TEXTABSCHNITT:

= = = = =

In Staufen wurde ein Arzt zu € 18.000 Geldstrafe verurteilt, weil er falsche Maskenatteste ausgestellt haben soll. So berichtete die Badische Zeitung am 28. Juni unter dem Titel „Arzt zeigt vor Gericht keine Einsicht“.
„Auffällig sei gewesen, so berichteten die Beamten, dass die Atteste vermehrt auf Demonstrationen gegen Coronamaßnahmen aufgetaucht seien, alle vom selben Arzt gestammt und dieselbe unspezifische Begründung gehabt hätten […]“ heißt es im Artikel der Badischen Zeitung.
Das Urteil stoß mitunter auf starke Ablehnung und warf einige Fragen auf. Auch ich bin skeptisch, wie die Entscheidung des Gerichts wohl zustandekam. Ich folge insoweit, als ein Attest eines Experten unter genauster Überprüfung ausgestellt werden soll. Was hier für Maskenatteste gilt, sollte erst recht für Gerichtsurteile gelten. Und da ist das Problem.

= = = = =

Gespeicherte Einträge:

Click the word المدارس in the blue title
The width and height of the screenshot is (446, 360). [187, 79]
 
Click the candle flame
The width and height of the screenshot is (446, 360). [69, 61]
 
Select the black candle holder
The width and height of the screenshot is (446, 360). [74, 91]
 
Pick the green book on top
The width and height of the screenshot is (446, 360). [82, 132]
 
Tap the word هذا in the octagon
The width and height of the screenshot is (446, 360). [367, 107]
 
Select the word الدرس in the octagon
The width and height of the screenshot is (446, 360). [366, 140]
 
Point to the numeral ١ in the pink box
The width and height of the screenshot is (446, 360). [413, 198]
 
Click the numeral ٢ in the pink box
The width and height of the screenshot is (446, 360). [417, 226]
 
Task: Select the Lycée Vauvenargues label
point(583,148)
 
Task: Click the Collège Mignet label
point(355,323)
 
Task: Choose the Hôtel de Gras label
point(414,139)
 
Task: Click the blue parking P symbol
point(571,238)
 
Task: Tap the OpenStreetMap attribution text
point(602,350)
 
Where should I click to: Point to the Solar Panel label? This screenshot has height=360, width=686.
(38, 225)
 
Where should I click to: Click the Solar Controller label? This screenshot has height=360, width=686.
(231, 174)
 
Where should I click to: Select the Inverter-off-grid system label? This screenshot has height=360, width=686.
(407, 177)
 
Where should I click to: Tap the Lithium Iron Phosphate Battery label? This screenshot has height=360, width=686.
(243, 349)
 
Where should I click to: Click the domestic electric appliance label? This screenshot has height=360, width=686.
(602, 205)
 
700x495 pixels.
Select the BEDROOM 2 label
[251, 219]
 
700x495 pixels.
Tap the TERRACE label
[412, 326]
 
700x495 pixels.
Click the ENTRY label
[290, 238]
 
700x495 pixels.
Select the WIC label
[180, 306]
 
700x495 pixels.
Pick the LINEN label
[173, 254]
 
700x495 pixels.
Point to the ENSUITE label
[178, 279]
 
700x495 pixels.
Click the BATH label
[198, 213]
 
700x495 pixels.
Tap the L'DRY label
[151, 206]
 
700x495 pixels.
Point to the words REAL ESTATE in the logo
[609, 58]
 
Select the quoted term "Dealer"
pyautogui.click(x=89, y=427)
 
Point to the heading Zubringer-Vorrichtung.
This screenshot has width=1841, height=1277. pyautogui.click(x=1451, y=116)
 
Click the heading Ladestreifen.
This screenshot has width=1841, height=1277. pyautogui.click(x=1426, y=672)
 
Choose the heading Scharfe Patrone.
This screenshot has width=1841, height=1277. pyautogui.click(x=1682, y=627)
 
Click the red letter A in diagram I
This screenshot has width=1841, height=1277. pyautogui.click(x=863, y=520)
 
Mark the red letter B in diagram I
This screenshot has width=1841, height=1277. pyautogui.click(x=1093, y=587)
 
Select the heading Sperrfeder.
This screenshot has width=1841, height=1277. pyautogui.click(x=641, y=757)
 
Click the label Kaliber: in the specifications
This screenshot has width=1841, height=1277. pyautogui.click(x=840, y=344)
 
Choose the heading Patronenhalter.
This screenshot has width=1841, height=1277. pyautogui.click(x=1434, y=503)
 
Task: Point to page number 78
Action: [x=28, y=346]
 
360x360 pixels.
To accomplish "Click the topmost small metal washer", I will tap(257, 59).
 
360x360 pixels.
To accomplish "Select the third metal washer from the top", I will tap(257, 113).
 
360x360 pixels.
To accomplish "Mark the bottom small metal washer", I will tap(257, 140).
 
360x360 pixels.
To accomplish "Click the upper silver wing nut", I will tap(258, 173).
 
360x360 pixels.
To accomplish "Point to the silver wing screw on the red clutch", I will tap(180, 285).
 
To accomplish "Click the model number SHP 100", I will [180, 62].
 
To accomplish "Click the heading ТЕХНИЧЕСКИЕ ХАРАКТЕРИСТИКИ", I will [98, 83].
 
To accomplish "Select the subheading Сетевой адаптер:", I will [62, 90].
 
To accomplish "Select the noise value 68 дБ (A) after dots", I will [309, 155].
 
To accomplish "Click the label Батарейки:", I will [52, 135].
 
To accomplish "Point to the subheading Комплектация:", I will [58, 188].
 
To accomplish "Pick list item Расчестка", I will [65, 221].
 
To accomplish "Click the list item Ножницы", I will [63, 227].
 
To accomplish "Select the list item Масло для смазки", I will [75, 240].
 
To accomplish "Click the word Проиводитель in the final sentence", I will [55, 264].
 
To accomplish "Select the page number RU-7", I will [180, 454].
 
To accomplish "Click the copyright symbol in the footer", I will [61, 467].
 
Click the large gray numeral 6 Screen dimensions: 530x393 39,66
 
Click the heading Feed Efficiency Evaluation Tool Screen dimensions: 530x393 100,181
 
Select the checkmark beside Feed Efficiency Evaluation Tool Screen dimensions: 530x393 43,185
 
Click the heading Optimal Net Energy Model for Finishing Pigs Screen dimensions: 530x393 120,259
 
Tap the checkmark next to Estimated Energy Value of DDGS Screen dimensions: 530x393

= = = = =

DEINE AUFGABE: Schreib aus dem Text über das Urteil gegen den Arzt das Stück wortgetreu ab, das mit „In Staufen wurde“ anfängt und mit „der Badischen Zeitung.“ aufhört.

DEINE ANTWORT:
In Staufen wurde ein Arzt zu € 18.000 Geldstrafe verurteilt, weil er falsche Maskenatteste ausgestellt haben soll. So berichtete die Badische Zeitung am 28. Juni unter dem Titel „Arzt zeigt vor Gericht keine Einsicht“.
„Auffällig sei gewesen, so berichteten die Beamten, dass die Atteste vermehrt auf Demonstrationen gegen Coronamaßnahmen aufgetaucht seien, alle vom selben Arzt gestammt und dieselbe unspezifische Begründung gehabt hätten […]“ heißt es im Artikel der Badischen Zeitung.